# Texto selecionado:
Mas também não esquecemos a importância que para esse resultado teve o relacionamento estabelecido com os demais poderes do Estado para que o Tribunal Constitucional, nova instância de poder surgida, na sequência da experiência da Comissão Constitucional, na organização estadual que a nossa Constituição assumiu após a revisão de 1982, tenha logrado impor-se. Com os tribunais, desde logo, cujas decisões o Tribunal Constitucional é chamado a apreciar na estrita medida em que apliquem regras cuja conformidade com a Constituição é questionada, sem contender quanto ao mais com a interpretação e aplicação do direito infraconstitucional. Mas também com os outros poderes do Estado, em particular os que exercem funções normativas, uma vez que é por referência aos resultados da sua actividade nesta sede que o Tribunal é chamado a julgar da respectiva conformidade com a Constituição.
O tipo de relações que a este propósito se puderam estabelecer foi assim essencial para a afirmação do Tribunal Constitucional no quadro dos poderes do Estado, sem de algum modo contender, no entanto, com a autonomia e independência exigidas pelo estatuto deste Tribunal, que, no seguimento da sua tradição e história, nos cabe agora continuar a defender.

# Dados fornecidos:
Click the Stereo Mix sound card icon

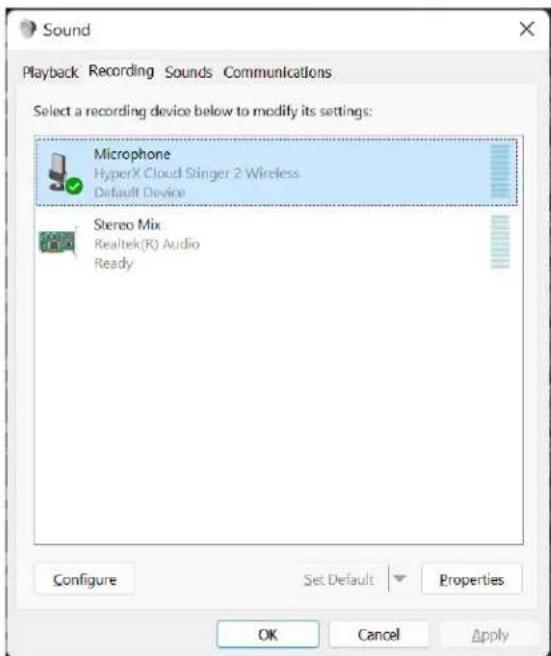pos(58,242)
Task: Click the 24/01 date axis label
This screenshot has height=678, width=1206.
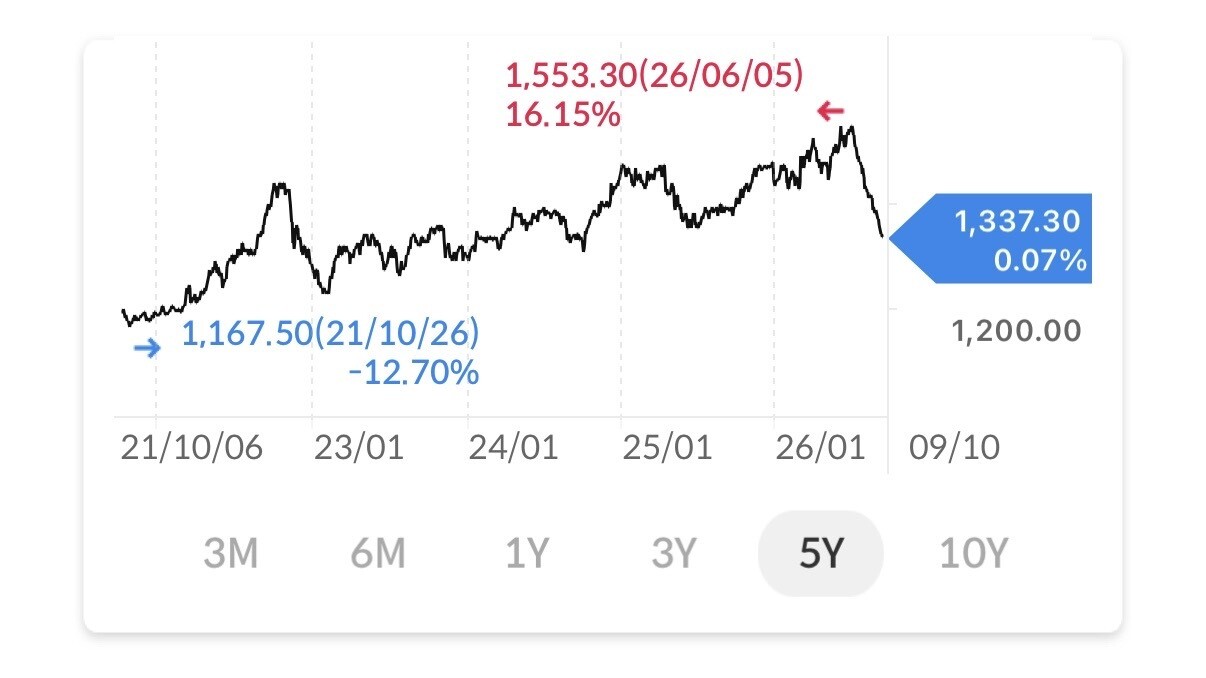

* * *

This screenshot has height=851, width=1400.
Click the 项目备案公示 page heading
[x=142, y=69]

==

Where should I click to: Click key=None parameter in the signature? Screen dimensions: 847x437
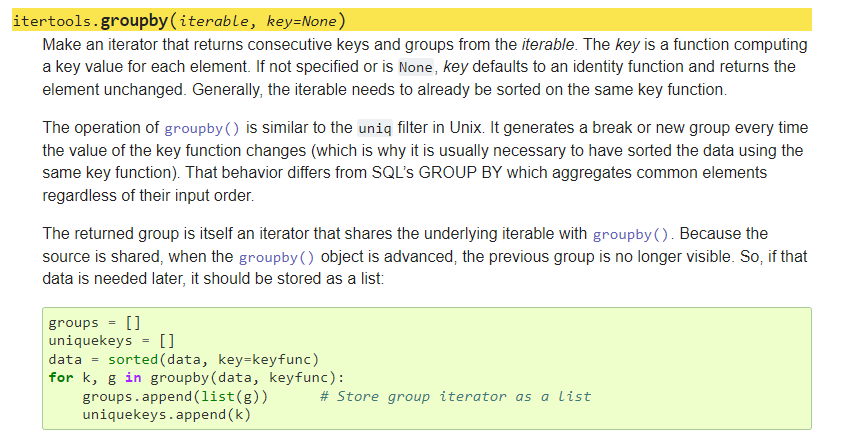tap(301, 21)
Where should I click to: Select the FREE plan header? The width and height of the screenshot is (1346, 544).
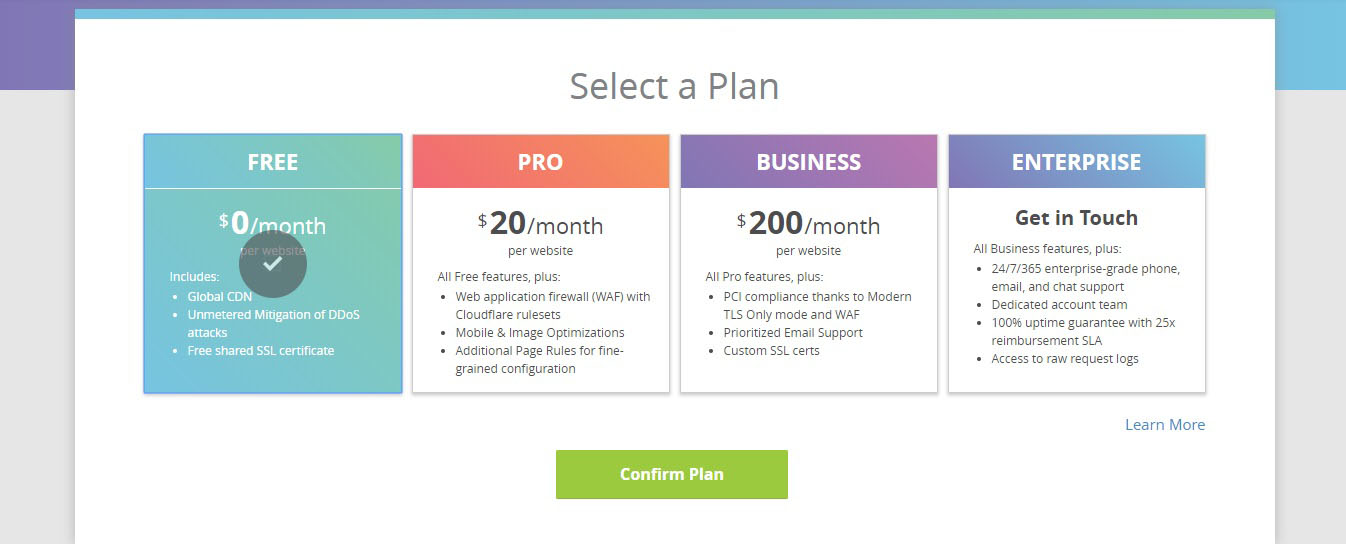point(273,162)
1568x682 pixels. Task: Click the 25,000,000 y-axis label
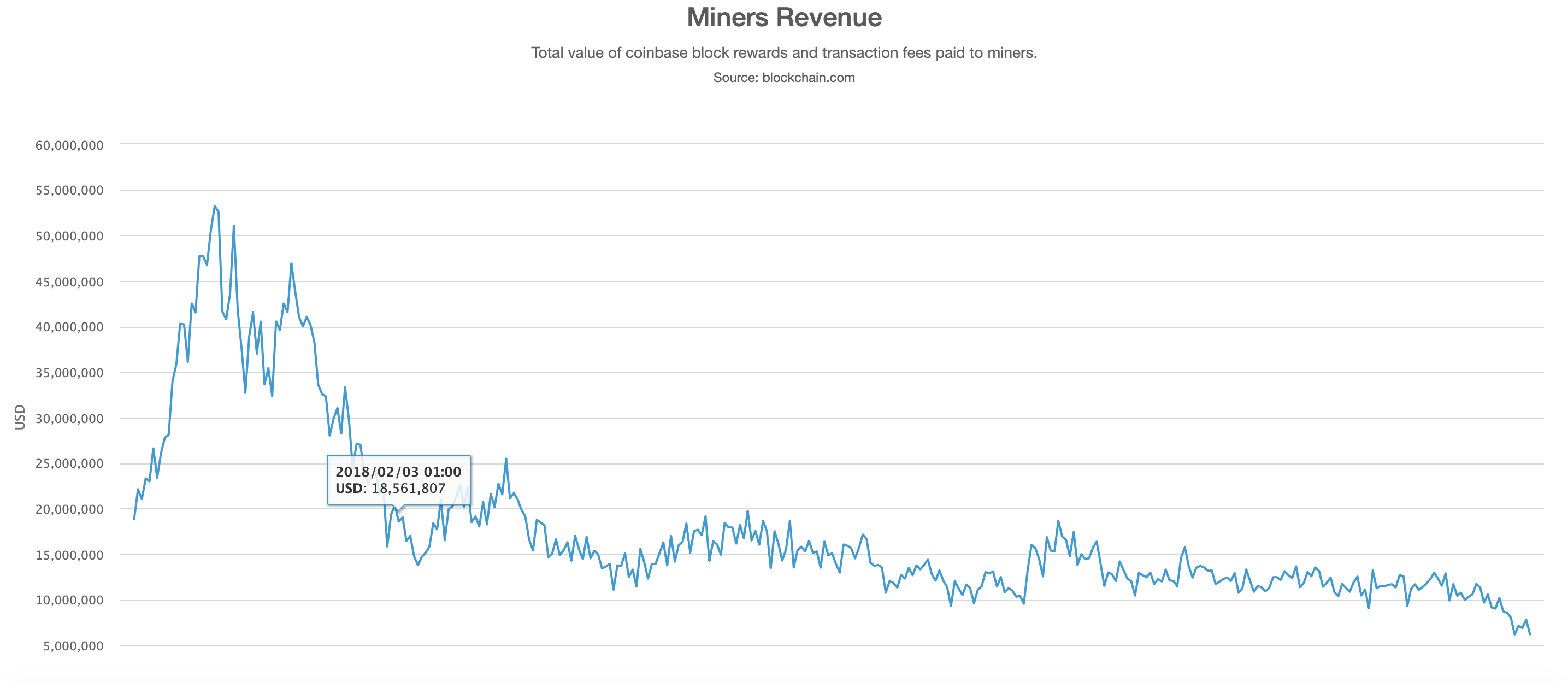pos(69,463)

# Tarefa proposta:
Escreva a continuação do texto sobre o Tribunal Constitucional e o seu relacionamento com os demais poderes do Estado, começando logo após a última frase apresentada.

# Resposta:
É esse relacionamento, assente no respeito mútuo e no reconhecimento das respectivas esferas de competência, que procuraremos manter, na senda delineada pelas formações que nos precederam. Senda esta cuja boa inspiração se nos afigura ser reconhecida pela significativa presença de altas individualidades que nos quiseram honrar com a presença neste acto. Presença que não podemos deixar de sinceramente agradecer e em que vemos o reconhecimento de uma comunhão de vistas quanto ao lugar que ao Tribunal Constitucional cabe no sistema de poderes do Estado e à forma como nesse sistema tem exercido a função que lhe está adstrita.
É assim que saúdo o Senhor Conselheiro Presidente do Supremo Tribunal de Justiça que nesta sala representa toda a magistratura judicial portuguesa, envolvendo nesta saudação também os demais Presidentes dos Tribunais superiores das diferentes ordens de jurisdição a quem, como ao Tribunal Constitucional, cabe igualmente a difícil tarefa de administrar a justiça. Na sua presença, Senhor Conselheiro, vemos pois o reconhecimento da solidariedade que entre nós intercede no cumprimento desta tarefa.
Saúdo igualmente os Senhores Membros do Governo - o Senhor Ministro da Justiça, aqui representado pelo Senhor Secretário de Estado Adjunto e da Justiça, o Senhor Secretário de Estado da Presidência do Conselho de Ministros, e o Senhor Secretário de Estado da Justiça – que nos honram com a sua presença e a quem queremos testemunhar o nosso reconhecimento pelo sentido institucional que nela reconhecemos, sentimento a que acrescento o meu apreço pessoal.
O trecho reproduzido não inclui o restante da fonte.